Deswegen haben die Sanitäter an ihrem Standort direkt neben der Blumenhalle auch einen Aufenthaltscontainer, in dem Patienten versorgt werden können. Er ist von außen nicht einsehbar. Ausgestattet ist er mit einer Liege, Klimaanlage, einer Trage oder Rollstuhl, Notfallrucksäcken und einem Lager für Material vom Blasenpflaster über Kühlkompressen bis zum Defibrillator, mit einem kleinen Schreibtisch und Sitzgelegenheiten. Selbst bei längerem, wenn auch harmlosen Nasenbluten ist mancher Patient dankbar, dem Publikum draußen zu entkommen.

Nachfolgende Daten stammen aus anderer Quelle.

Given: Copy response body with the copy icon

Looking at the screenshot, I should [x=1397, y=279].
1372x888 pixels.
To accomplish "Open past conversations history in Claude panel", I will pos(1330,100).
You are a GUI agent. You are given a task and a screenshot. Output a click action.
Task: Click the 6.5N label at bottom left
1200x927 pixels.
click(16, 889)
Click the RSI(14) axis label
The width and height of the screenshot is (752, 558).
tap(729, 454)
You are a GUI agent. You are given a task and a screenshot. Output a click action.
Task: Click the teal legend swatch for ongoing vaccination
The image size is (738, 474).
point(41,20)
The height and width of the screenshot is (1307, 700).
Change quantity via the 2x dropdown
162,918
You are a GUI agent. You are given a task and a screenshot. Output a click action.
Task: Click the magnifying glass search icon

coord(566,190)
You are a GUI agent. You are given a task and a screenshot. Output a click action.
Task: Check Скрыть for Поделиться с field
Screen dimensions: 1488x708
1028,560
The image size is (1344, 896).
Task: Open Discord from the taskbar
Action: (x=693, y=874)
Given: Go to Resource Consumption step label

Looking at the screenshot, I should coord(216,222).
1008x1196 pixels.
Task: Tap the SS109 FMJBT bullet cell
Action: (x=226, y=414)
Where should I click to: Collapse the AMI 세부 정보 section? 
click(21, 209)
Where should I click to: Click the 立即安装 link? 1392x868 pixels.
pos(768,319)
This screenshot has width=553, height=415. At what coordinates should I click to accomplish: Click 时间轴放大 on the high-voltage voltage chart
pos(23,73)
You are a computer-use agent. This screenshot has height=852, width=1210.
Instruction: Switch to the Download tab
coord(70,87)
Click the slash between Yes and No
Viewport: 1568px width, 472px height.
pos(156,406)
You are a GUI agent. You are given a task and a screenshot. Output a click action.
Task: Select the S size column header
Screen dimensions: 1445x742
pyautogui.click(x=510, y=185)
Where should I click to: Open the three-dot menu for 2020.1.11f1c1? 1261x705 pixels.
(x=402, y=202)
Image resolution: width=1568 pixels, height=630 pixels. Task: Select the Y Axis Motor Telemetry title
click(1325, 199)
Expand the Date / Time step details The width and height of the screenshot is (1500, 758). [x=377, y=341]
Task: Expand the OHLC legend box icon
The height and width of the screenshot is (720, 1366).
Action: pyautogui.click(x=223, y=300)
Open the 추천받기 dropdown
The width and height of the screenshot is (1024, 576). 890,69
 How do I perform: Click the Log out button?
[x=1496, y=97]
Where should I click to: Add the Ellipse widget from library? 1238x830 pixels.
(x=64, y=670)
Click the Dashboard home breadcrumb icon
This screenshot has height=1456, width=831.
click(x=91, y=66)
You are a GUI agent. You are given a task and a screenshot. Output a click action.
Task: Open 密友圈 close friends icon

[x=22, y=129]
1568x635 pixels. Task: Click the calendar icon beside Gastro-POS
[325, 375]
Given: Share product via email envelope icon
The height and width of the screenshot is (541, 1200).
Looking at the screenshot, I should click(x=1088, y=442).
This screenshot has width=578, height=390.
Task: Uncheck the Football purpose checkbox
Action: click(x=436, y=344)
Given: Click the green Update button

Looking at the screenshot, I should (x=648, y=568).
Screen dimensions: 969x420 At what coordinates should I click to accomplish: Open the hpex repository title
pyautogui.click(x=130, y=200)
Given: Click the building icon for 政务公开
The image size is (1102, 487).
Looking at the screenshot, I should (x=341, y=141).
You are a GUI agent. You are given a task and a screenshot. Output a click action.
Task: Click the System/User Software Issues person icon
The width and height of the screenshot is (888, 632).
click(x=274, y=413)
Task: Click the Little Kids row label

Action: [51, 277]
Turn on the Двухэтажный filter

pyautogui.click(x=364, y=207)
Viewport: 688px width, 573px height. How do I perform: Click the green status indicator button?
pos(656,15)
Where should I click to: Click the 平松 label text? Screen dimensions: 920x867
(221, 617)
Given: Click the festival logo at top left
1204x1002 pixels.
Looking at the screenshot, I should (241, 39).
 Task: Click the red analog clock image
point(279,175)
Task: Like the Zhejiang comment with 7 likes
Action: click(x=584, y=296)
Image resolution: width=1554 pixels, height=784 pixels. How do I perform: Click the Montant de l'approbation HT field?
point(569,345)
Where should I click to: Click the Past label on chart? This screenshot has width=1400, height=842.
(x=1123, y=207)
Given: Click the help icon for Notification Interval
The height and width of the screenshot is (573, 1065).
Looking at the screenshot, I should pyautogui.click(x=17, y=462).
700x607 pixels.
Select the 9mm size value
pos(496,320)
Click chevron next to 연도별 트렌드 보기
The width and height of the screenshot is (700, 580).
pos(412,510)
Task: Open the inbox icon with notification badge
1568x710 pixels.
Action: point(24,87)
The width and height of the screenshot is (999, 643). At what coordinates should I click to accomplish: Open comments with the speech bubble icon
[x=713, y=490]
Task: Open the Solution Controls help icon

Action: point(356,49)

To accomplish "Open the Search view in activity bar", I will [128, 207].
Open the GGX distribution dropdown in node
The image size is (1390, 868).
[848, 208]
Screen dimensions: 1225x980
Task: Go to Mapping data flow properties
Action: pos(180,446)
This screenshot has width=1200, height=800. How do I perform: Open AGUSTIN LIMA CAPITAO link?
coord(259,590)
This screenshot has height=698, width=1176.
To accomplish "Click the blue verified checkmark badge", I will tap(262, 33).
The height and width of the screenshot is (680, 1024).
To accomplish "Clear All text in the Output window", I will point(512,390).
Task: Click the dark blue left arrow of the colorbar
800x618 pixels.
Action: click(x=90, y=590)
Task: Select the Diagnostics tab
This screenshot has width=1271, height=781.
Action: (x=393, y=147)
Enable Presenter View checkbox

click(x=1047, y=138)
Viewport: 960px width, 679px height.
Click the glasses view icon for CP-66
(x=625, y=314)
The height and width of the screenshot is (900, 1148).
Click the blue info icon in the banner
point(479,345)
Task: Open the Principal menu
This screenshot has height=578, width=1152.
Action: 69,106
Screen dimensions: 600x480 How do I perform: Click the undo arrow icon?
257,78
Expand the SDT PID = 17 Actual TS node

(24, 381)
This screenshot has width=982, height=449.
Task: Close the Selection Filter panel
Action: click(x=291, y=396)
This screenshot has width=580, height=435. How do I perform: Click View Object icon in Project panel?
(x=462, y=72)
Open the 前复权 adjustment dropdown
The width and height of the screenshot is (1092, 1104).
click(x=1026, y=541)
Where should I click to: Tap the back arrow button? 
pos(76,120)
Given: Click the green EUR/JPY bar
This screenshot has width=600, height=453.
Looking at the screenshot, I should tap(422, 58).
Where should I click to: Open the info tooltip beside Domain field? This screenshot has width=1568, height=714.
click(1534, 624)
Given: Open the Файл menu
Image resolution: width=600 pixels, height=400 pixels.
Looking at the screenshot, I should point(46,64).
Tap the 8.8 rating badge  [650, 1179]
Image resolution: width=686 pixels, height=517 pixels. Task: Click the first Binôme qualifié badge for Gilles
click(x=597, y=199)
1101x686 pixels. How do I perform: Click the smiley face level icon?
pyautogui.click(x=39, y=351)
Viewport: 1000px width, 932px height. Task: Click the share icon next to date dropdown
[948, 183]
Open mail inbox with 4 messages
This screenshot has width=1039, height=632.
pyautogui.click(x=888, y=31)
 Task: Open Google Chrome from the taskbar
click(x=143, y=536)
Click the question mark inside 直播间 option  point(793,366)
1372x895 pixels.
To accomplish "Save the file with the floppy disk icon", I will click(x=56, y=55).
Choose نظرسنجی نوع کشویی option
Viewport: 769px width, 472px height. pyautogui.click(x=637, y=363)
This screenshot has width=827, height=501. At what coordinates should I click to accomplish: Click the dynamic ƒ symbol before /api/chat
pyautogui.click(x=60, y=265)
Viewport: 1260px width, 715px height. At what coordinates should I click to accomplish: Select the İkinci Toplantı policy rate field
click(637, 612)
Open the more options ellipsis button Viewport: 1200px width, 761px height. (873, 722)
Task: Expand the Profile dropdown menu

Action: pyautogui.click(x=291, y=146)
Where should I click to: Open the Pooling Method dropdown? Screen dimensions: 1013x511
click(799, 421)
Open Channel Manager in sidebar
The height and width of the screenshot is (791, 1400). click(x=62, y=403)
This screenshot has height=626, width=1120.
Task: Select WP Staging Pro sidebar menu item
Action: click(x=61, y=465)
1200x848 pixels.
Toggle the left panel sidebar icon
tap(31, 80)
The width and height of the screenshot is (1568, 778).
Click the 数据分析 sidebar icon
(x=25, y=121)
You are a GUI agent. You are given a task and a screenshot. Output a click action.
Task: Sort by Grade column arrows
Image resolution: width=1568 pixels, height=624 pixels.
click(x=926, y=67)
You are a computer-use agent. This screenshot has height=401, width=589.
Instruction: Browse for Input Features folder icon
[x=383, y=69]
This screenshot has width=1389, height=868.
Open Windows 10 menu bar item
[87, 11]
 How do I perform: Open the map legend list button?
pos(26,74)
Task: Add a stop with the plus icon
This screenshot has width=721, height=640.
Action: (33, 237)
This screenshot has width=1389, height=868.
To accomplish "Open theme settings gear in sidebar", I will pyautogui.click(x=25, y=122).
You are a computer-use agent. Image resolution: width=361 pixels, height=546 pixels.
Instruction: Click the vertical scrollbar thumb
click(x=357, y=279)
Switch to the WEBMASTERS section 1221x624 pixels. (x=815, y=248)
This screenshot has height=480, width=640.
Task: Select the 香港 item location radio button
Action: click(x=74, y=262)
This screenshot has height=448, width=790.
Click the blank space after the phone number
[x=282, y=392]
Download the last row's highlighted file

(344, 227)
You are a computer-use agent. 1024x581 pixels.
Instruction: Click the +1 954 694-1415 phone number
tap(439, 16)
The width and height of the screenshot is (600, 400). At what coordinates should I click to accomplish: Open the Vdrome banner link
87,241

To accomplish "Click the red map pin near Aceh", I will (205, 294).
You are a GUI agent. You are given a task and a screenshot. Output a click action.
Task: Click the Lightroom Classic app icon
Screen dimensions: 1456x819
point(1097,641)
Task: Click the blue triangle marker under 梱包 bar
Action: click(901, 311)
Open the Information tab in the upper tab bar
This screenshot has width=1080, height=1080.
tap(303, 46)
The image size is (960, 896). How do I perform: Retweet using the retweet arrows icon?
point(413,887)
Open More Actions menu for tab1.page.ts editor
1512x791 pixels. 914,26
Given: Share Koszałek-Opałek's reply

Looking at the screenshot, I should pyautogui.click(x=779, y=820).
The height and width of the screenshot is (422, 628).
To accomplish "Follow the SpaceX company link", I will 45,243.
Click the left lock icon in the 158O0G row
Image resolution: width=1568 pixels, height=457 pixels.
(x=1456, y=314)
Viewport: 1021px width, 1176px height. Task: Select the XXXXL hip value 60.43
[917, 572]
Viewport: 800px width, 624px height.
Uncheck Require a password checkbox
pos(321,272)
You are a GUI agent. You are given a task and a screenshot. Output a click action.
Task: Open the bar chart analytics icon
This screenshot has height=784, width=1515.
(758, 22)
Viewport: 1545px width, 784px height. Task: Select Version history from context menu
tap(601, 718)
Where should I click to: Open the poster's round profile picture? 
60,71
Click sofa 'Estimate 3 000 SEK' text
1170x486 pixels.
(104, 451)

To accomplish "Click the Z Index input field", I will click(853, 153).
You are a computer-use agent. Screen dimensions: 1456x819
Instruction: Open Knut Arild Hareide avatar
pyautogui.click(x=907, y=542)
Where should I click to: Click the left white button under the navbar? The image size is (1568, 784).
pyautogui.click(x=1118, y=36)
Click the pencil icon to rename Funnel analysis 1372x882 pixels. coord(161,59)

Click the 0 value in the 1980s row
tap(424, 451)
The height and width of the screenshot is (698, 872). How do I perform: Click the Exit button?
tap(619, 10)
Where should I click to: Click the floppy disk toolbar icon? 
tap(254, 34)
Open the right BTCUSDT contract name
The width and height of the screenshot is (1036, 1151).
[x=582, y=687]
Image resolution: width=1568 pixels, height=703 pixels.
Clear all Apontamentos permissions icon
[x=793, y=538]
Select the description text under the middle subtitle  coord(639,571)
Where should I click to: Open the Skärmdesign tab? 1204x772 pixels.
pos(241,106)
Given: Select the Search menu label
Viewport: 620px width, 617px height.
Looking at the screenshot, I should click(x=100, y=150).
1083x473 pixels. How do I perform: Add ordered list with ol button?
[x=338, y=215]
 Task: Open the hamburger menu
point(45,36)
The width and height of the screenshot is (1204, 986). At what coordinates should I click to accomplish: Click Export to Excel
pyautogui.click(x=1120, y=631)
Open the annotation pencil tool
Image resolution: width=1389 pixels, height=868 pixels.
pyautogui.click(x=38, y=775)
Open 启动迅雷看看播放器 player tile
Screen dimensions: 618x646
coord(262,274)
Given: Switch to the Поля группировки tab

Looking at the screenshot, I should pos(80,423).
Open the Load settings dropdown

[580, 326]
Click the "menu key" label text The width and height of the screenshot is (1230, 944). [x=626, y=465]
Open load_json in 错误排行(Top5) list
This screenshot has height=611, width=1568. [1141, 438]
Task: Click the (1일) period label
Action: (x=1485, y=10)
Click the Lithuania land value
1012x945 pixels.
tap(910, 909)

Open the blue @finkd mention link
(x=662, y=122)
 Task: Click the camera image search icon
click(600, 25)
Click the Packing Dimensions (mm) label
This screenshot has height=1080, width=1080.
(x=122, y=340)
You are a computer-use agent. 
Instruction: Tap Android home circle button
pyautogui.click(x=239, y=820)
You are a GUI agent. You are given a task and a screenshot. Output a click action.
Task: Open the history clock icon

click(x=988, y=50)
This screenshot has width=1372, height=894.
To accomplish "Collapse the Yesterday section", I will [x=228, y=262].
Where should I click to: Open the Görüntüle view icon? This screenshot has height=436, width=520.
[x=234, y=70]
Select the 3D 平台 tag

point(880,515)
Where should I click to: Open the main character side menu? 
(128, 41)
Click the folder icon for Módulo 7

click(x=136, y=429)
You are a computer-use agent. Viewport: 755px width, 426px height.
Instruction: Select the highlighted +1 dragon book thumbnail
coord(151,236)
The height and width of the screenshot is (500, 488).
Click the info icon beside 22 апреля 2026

Mit Fahrrädern schnell zum Patienten unterwegs
Vor Ort spielt sich ein solcher Einsatz meist so ab, dass die Sanitäter gerufen werden mit Hinweisen wie "Da ist jemand gestürzt!" oder "Da geht's jemand nicht so gut!" berichtet Einsatzsanitäterin Regina Schulze (Malteser). Der Alarm kommt zum Beispiel vom Gastronomen, von Mitarbeitern an den Eingängen, von der Security auf dem Gelände oder Leuten, die zur Sanitätsstation laufen. Dann schnappen sich die Sanitäter ihren Notfallrucksack, schwingen sich aufs Fahrrad und sind in kürzester Zeit beim Patienten.
In den Notfallrucksäcken haben sie Mittel zur Basisversorgung wie Verbände, Schienen, Kühlpacks, Blutdruck- und Blutzuckermessgeräte und die Notfall-Sets. Medikamente haben sie nicht dabei - die dürfen sie nicht verabreichen, außer eventuell eine Infusion mit Kochsalzlösung, sagt Kirchhoff. Für die Sanitäter geht es um eine erste Diagnose und die Alarmierung der Leitstelle, wenn nötig. Die Sanitäter halten den Patienten stabil, bis der Rettungswagen da ist. Kleinere Verletzungen oder Kreislaufprobleme versorgen sie ausschließlich selbst.
Orientierungspunkte auf der Landesgartenschau
Üblicherweise versehen die Sanitäter den Dienst vor Ort zu zweit und haben durch die Security in unmittelbarer Nachbarschaft wertvolle Hilfe, denn auch die ist über Funk verbunden und ruft im Zweifel den Rettungsdienst mit Notarzt. Am Wochenende sind fünf Sanitäter gleichzeitig auf der LGS, je nach Feiertag und Veranstaltung manchmal mehr. Immer sind sie für die LGS-Besucher ein Orientierungspunkt, gut sichtbar mitten im Gelände. Da werden auch viele Fragen beantwortet. Wo bekommt man Tabletten her, die ein Besucher zuhause vergessen hat? Wo ist die nächste Apotheke? Oder auch nur: Wo ist die nächste Toilette?
Zwischen fünf bis zehn Hifeleistungen und etwa zwei dringendere Einsätze verzeichnen die Sanitäter am Tag. Einige von ihnen versehen ihren Dienst ehrenamtlich und erhalten als Anerkennung einen kleinen Obolus. Für alle zählt zuerst der Dienst am Menschen. Aber natürlich auch die Abwechslung auf dem Gelände.